Why this journal matters
For years, clinicians and researchers in India and across the Global South have worked with limited local data, relying heavily on Western literature that does not always translate to our socio-cultural or legal contexts. A journal rooted in this region can finally begin to correct that imbalance. It can document what practitioners are seeing on the ground—patterns of care, barriers, innovations, and outcomes that simply do not appear in international publications.
Such a platform also creates space for conversations that extend beyond medicine. Transgender health in India is inseparable from questions of law, stigma, strong familial structures, and access to basic rights. There is also a cultural divide with vast differences if one looks at the differences between rural India with an inherently rigid patriarchal intolerant structure and the metro cities, which have a tolerant cosmopolitan fabric, resembling a global viewpoint. A journal that acknowledges these intersections can help shape a realistic and humane understanding of what “care” truly means.
A message to authors
If you are considering contributing, know that your work does not need to be grand or perfect to be valuable. A carefully documented case series from a district hospital, a thoughtful reflection on community engagement, or a small but well-designed study can be just as impactful as large multicentric trials. What matters is honesty, clarity, and a genuine desire to improve care.

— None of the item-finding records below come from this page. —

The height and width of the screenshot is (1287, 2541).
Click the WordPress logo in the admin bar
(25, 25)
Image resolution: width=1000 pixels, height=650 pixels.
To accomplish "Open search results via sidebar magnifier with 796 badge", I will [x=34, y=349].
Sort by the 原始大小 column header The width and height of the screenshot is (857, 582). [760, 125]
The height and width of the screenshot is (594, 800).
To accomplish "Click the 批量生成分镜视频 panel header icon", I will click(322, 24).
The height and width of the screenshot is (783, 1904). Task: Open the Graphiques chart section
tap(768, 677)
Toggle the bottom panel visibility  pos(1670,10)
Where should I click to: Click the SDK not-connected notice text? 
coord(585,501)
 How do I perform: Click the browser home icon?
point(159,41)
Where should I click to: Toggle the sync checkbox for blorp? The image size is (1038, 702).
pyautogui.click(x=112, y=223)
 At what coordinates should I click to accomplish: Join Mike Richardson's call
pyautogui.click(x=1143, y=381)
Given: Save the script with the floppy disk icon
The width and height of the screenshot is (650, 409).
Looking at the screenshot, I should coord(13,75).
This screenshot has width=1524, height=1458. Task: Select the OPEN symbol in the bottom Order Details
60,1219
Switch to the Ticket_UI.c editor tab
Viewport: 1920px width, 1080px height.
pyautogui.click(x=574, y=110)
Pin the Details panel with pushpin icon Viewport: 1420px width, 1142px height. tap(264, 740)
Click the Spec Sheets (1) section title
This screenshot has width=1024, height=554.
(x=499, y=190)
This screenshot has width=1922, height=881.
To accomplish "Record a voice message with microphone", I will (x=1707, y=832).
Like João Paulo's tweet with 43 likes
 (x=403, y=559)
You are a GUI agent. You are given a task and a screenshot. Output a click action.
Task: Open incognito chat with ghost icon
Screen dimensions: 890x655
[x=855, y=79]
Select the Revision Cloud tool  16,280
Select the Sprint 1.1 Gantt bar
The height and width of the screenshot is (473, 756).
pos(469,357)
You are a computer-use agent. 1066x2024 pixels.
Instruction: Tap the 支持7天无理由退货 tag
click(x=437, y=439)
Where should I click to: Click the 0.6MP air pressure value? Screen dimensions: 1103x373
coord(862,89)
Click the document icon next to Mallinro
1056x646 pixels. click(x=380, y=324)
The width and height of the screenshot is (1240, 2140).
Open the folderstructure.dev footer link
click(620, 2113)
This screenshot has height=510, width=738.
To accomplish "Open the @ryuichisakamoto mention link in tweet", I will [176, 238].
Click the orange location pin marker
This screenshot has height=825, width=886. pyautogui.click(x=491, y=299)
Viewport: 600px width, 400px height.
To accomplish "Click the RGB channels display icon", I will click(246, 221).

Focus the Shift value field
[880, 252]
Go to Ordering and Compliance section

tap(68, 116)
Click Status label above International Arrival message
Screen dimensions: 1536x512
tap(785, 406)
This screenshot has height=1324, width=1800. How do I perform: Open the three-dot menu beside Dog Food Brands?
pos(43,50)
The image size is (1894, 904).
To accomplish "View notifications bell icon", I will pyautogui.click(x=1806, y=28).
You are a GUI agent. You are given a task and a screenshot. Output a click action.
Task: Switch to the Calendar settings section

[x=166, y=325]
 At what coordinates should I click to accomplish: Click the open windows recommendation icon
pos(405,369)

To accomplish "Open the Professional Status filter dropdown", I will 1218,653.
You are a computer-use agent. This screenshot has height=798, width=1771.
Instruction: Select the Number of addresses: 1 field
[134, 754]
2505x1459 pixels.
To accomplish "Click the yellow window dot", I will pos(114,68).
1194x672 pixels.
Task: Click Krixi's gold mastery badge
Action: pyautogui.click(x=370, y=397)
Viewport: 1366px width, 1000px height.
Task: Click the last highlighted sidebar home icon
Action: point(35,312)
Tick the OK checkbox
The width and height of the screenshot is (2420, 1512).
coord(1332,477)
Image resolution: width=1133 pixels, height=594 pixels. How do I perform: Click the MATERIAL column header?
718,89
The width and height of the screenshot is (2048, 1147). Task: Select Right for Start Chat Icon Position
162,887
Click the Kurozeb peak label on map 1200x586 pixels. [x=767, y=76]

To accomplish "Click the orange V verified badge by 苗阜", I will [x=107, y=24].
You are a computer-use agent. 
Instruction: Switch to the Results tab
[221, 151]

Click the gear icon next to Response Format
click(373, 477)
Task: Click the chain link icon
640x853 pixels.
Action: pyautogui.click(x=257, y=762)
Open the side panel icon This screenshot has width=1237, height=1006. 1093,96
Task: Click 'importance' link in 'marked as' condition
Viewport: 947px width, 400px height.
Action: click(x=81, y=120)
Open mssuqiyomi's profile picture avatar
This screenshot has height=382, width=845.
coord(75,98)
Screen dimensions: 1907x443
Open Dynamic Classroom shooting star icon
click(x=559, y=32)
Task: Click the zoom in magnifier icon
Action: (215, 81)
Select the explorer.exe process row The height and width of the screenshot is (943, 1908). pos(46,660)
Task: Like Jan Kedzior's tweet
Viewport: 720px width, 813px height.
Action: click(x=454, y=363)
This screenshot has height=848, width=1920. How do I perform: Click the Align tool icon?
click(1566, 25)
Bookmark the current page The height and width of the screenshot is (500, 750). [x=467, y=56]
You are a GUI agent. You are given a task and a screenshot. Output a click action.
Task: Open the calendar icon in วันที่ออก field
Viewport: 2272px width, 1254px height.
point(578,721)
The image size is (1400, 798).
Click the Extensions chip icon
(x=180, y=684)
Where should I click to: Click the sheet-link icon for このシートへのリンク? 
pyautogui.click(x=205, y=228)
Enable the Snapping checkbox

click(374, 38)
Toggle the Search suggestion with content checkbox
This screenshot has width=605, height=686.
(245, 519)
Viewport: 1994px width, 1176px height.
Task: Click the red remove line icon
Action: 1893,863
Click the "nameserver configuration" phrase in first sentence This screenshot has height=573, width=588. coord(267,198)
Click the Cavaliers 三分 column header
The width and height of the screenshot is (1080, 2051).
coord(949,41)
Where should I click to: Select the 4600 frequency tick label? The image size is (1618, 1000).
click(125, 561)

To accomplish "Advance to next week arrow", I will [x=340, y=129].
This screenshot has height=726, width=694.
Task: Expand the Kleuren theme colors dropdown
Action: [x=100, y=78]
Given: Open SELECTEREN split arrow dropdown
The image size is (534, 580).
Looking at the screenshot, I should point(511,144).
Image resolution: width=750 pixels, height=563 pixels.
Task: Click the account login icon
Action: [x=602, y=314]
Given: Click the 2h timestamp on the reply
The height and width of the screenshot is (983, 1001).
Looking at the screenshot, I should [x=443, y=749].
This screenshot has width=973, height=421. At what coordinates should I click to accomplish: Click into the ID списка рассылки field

We especially encourage authors to bring their local realities into the conversation. India is not a monolith, and neither is transgender healthcare. The challenges faced in a metropolitan gender clinic differ greatly from those in rural practice. Both perspectives deserve to be recorded and shared.
Ethical, respectful research is non-negotiable. Our communities have endured enough misrepresentation. Let your work reflect dignity, transparency, and a willingness to listen.
Looking ahead
Our hope is that this journal becomes a meeting point, where clinicians, researchers, community leaders, and policymakers can learn from one another. If we succeed, it will not be because of any single article or issue, but because a diverse group of contributors chose to document their experiences and insights with sincerity.
This is an invitation to be part of that effort. Your scholarship can help shape a future in which gender-affirming care is not a privilege, but a standard of compassionate, inclusive, and evidence-based healthcare globally.